A second mortgage is a secured loan that uses the borrower’s home as collateral. Although the lender is a junior lien holder, it has the right to foreclose on the property if a payment or payments are not made. However, it may be possible to strip the lien through bankruptcy. Those who are filing for Chapter 13 bankruptcy may be able to ask that the lien be stripped after the debt repayment plan has been completed.
In Chapter 13 bankruptcy, existing debts are reorganized and subject to a repayment plan that lasts three to five years. The process for getting a lien stripped is fairly straightforward in some jurisdictions. For instance, debtors in some states may be able to get the lien removed simply by filling out a form and presenting it to the court.

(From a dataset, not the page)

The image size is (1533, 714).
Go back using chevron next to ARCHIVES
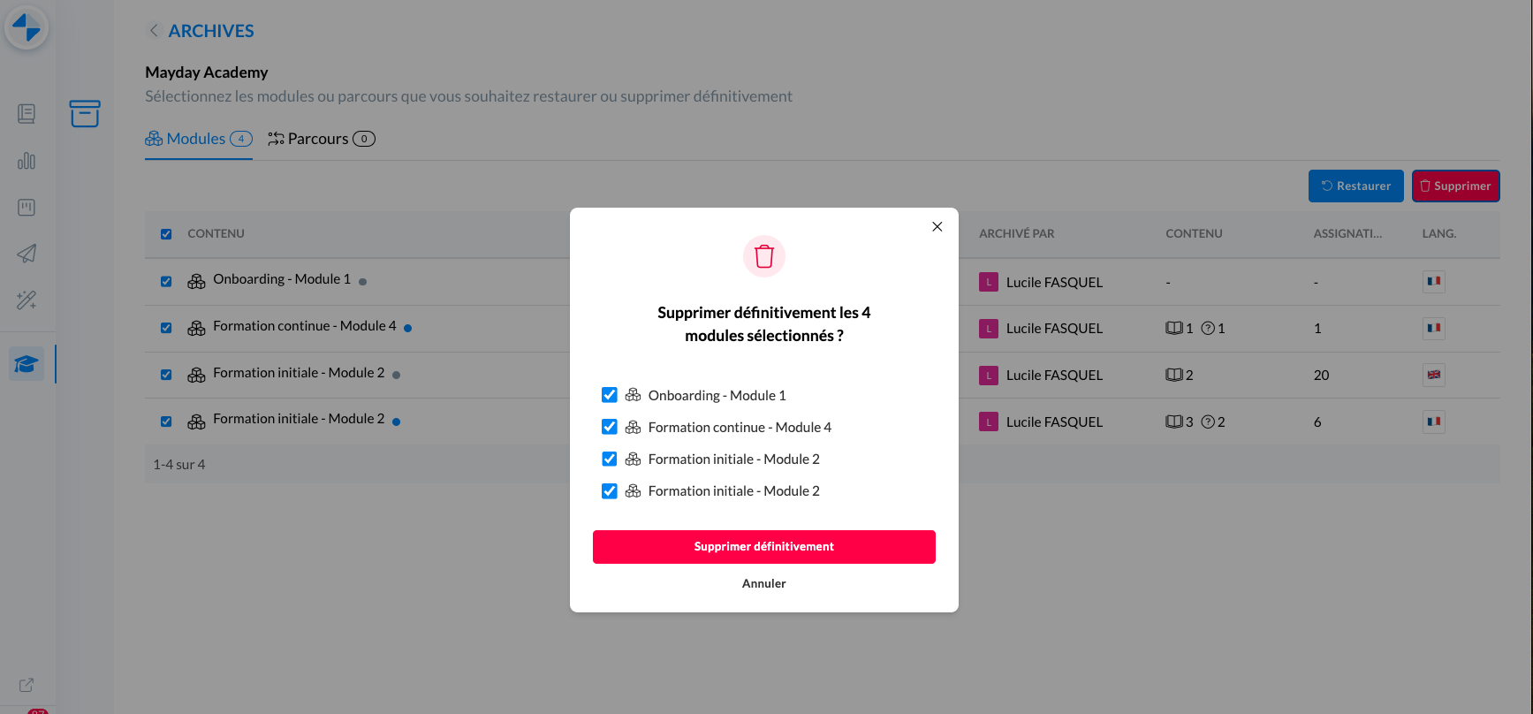point(154,31)
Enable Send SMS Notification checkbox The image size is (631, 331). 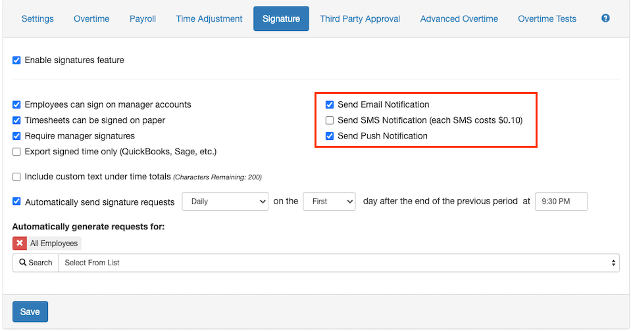[330, 120]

Once the court orders the lien to be removed, a former debtor may ask the creditor to update his or her account status. Those who do not want to go through the hassle of dealing with a former creditor may wish to ask an attorney to do it for them. The attorney may be able to handle the process of having the lien stripped, credit information updated and obtaining a copy of any promissory note or title deed from the creditor.
Those who have equity lines of credit or have taken out a home equity loan may face foreclosure if they fall behind on the debt. However, a real estate attorney may be able to help property owners get rid of any lien that a second mortgage holder may have. This may absolve a property owner of any obligation to continue paying the debt once it has been discharged.